Safety and Effectiveness/Conclusion:
Based on the information presented in these 510(k) premarket notifications the YelloPort Elite Port Access System is considered substantially equivalent. The YelloPort Elite Port Access System is as safe and effective as the currently marketed predicate devices.
Based on testing and comparison with the predicate device. the YelloPort Elite Port Access System shows no adverse indications or results. It is our determination that the YelloPort Elite Port Access System is safe, effective and performs within its design specifications and is substantially equivalent to the predicate devices.
§ 876.1500 Endoscope and accessories.
(a)
Identification. An endoscope and accessories is a device used to provide access, illumination, and allow observation or manipulation of body cavities, hollow organs, and canals. The device consists of various rigid or flexible instruments that are inserted into body spaces and may include an optical system for conveying an image to the user's eye and their accessories may assist in gaining access or increase the versatility and augment the capabilities of the devices. Examples of devices that are within this generic type of device include cleaning accessories for endoscopes, photographic accessories for endoscopes, nonpowered anoscopes, binolcular attachments for endoscopes, pocket battery boxes, flexible or rigid choledochoscopes, colonoscopes, diagnostic cystoscopes, cystourethroscopes, enteroscopes, esophagogastroduodenoscopes, rigid esophagoscopes, fiberoptic illuminators for endoscopes, incandescent endoscope lamps, biliary pancreatoscopes, proctoscopes, resectoscopes, nephroscopes, sigmoidoscopes, ureteroscopes, urethroscopes, endomagnetic retrievers, cytology brushes for endoscopes, and lubricating jelly for transurethral surgical instruments. This section does not apply to endoscopes that have specialized uses in other medical specialty areas and that are covered by classification regulations in other parts of the device classification regulations.(b)
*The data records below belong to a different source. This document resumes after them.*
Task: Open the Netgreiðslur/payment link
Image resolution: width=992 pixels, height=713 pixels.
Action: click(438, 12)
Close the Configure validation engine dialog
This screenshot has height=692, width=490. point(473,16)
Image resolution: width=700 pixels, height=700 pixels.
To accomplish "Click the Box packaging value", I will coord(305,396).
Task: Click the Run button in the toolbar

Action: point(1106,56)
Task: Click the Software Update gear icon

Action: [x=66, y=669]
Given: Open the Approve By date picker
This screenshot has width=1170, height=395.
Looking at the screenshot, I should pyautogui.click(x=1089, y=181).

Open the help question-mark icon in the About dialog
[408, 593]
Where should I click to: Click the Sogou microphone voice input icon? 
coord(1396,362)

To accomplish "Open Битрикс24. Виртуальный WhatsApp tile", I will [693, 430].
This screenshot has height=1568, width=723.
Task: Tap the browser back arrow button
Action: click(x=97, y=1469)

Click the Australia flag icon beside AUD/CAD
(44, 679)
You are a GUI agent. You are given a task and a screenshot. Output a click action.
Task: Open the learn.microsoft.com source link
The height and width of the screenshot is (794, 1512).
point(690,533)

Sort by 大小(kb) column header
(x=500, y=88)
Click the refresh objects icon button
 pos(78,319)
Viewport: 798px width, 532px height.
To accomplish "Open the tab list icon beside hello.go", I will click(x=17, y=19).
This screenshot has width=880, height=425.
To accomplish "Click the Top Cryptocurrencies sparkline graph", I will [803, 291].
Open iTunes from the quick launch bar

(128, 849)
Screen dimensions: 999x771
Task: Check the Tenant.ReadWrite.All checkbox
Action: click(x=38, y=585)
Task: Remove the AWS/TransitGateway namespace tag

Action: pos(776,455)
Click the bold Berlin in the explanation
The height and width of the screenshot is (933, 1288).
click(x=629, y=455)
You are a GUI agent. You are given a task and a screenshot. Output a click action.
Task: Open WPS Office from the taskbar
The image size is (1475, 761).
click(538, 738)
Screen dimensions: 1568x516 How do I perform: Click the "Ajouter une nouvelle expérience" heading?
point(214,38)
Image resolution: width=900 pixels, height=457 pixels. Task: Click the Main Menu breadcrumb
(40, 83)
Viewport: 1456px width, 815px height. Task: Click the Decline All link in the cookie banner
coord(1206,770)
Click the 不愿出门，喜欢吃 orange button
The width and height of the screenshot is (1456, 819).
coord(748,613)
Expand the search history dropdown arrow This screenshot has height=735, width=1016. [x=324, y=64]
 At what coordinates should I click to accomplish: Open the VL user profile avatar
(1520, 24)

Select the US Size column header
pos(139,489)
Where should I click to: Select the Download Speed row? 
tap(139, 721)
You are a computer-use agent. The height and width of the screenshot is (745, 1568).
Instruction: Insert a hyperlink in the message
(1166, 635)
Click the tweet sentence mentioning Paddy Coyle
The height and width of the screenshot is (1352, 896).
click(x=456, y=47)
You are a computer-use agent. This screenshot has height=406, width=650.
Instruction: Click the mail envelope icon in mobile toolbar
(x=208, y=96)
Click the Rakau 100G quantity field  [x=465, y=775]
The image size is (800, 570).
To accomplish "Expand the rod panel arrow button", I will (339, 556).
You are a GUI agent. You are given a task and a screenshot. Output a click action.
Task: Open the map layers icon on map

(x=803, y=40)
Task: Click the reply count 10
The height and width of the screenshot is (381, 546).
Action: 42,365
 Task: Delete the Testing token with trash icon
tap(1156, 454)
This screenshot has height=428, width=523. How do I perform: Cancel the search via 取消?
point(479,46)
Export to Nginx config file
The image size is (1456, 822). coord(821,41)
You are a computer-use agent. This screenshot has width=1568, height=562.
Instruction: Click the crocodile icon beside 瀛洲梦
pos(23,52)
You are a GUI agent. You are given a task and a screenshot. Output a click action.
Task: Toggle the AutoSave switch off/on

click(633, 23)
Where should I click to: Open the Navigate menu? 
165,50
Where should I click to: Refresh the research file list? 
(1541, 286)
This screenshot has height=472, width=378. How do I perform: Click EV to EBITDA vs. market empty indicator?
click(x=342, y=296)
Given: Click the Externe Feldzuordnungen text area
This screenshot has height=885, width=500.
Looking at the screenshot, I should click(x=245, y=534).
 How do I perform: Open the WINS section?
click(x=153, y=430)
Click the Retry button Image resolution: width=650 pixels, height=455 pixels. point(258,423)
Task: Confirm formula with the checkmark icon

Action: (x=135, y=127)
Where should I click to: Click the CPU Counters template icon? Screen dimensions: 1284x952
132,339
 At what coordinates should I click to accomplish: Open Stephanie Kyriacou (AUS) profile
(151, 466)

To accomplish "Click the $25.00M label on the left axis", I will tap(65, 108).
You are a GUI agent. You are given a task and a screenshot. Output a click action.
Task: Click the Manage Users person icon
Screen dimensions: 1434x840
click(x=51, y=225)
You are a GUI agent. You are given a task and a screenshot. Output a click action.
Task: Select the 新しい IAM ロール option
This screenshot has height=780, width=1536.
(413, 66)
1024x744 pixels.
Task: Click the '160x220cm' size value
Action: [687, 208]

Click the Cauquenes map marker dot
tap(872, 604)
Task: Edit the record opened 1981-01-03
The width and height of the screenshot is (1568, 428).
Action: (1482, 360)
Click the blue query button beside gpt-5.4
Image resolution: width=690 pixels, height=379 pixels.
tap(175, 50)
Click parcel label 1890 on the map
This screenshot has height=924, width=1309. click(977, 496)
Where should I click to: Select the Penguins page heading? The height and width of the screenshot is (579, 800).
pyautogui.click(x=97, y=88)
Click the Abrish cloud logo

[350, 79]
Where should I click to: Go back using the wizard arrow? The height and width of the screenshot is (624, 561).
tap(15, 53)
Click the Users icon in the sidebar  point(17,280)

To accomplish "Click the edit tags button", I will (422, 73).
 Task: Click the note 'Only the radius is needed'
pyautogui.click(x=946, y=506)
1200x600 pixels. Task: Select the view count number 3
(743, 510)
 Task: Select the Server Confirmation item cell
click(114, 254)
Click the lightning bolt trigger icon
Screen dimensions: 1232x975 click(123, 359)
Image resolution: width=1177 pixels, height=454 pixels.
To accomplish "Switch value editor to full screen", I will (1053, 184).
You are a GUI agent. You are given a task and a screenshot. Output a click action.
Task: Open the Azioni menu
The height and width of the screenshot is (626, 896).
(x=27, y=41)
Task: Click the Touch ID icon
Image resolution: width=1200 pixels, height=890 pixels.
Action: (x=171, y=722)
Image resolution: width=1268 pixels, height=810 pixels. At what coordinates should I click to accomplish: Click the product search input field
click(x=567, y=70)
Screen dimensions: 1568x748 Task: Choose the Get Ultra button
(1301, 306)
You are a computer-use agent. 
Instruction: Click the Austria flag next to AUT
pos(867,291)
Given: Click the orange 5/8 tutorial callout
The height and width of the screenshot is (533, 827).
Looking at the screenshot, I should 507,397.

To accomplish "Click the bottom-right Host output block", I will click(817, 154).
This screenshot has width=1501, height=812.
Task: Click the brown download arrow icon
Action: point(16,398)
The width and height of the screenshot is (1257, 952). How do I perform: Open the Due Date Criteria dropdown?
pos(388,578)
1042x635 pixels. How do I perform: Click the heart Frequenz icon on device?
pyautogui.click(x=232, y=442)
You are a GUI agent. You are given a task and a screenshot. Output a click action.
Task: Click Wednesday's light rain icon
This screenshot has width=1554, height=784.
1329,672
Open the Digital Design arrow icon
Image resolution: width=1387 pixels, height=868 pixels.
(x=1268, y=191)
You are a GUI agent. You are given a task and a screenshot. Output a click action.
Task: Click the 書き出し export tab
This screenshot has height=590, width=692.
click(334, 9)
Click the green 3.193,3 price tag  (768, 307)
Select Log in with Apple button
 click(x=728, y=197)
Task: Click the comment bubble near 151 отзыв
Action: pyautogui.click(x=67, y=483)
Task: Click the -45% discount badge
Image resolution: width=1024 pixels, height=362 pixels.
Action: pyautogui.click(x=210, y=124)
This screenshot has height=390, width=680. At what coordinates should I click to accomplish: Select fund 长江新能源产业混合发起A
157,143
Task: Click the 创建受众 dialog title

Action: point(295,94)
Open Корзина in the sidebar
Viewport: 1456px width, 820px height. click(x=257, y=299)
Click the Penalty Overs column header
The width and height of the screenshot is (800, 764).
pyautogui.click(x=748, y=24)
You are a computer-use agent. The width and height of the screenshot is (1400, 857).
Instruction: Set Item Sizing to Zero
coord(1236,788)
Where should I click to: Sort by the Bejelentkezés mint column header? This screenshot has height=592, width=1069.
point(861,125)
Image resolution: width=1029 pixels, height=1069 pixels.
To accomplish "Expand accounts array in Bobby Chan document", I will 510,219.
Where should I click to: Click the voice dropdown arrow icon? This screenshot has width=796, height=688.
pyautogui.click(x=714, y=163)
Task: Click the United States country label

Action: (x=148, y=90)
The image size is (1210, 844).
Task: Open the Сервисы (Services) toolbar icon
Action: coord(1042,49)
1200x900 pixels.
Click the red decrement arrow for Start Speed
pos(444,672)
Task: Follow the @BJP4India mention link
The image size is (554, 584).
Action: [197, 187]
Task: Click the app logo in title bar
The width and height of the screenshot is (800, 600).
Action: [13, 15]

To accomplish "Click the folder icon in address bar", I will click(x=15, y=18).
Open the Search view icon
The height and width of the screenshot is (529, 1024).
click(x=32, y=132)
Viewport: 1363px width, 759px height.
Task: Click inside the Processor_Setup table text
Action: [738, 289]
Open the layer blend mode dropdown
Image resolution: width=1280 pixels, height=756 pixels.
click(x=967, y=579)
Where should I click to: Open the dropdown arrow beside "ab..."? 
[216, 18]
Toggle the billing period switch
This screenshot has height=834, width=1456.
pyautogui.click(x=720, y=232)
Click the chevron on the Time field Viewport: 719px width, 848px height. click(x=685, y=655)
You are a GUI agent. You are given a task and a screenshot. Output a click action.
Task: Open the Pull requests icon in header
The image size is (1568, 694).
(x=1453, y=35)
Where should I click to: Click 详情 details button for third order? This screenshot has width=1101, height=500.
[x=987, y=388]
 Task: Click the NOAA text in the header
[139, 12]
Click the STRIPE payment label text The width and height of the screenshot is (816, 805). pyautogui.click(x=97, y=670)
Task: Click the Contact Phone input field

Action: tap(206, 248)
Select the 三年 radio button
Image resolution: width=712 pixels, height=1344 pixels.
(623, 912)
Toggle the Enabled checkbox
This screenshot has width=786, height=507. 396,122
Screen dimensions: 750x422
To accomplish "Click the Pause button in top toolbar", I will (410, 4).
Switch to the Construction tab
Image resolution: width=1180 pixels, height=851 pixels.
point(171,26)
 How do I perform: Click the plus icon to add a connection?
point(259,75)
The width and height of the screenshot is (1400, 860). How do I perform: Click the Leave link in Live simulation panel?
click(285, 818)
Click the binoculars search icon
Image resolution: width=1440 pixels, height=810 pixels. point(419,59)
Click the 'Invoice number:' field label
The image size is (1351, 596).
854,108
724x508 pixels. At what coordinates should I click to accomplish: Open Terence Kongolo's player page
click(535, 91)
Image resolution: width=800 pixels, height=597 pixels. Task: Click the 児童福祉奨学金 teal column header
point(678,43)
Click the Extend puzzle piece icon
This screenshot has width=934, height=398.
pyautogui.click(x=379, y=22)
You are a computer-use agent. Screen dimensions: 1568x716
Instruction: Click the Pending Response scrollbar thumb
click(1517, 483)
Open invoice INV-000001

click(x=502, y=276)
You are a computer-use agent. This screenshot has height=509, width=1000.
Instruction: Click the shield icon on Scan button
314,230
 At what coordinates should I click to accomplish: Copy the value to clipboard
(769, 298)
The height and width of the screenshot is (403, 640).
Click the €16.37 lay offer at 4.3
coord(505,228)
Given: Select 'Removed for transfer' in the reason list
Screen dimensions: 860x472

Classification —(1)Class II (special controls). The device, when it is an endoscope disinfectant basin, which consists solely of a container that holds disinfectant and endoscopes and accessories; an endoscopic magnetic retriever intended for single use; sterile scissors for cystoscope intended for single use; a disposable, non-powered endoscopic grasping/cutting instrument intended for single use; a diagnostic incandescent light source; a fiberoptic photographic light source; a routine fiberoptic light source; an endoscopic sponge carrier; a xenon arc endoscope light source; an endoscope transformer; an LED light source; or a gastroenterology-urology endoscopic guidewire, is exempt from the premarket notification procedures in subpart E of part 807 of this chapter subject to the limitations in § 876.9.(2) Class I for the photographic accessories for endoscope, miscellaneous bulb adapter for endoscope, binocular attachment for endoscope, eyepiece attachment for prescription lens, teaching attachment, inflation bulb, measuring device for panendoscope, photographic equipment for physiologic function monitor, special lens instrument for endoscope, smoke removal tube, rechargeable battery box, pocket battery box, bite block for endoscope, and cleaning brush for endoscope. The devices subject to this paragraph (b)(2) are exempt from the premarket notification procedures in subpart E of part 807of this chapter, subject to the limitations in § 876.9.